Additional measures to strengthen data security:
• Require that portable media and laptops have the capability to encrypt
all sensitive data, and that appropriate guidance, tools and training
are provided to the users to implement these solutions effectively.
• Update VA and VHA security policies to address changes in
technologies/current IT environments. This is an ongoing activity that
can fit into either category; however, there has been an increased focus
on the review and update of all policies to ensure they are
comprehensive, and are enforceable in our current IT environment.

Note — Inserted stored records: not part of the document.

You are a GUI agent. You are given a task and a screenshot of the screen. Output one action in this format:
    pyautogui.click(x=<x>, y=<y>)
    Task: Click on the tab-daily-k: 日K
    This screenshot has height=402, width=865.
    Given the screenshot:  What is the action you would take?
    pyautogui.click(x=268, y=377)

To emphasize the importance of security, VA is planning a
Department-wide Security Awareness Week, which will be held June 26-30,
2006, and annually thereafter. VHA has been identified as the lead VA
Administration to coordinate the Security Awareness Week. During the
week, briefings will be provided daily to members of the VA workforce to
address the proper and secure use of equipment at home, reminders of the
impact of data security failures, proper handling and disposal of
sensitive data in electronic and paper forms, and the implications to
individuals in regard to data breaches (e.g., identity theft). In
addition, to help veterans, VA will set up information booths across VA
so that veterans can get information on identity theft and fact sheets
on data protection. Patient advocates will be available to answer
questions related to the data security incident and provide guidance for
monitoring financial statements and transactions to detect any misuse.
Members of the VA workforce will sign a Statement of Commitment and
re-certify their understanding of the Rules of Behavior for access to VA
systems and data.
Closing
In closing, VHA already has strong security procedures in place, yet
these procedures can be strengthened further. We can do this by
enhancing privacy and security guidance, through strong directives with
enforceable actions, by conducting annual or as-required privacy and
security-awareness training led by senior VHA leadership, and by
emphasizing privacy and security education.
We are committed to providing the best possible care to our nation’s
veterans. We are also fully committed to ensuring that the VHA workforce
is vigilant in protecting the privacy and security of veterans’ health
records, whether electronic or paper. We also employ and will continue
to enhance tools that help us to safeguard sensitive information from
internal and external security threats. For our veterans, for the men
and women who have fought so bravely for our country, anything less is
unacceptable.
Thank you for your attention, and I am ready to answer your questions.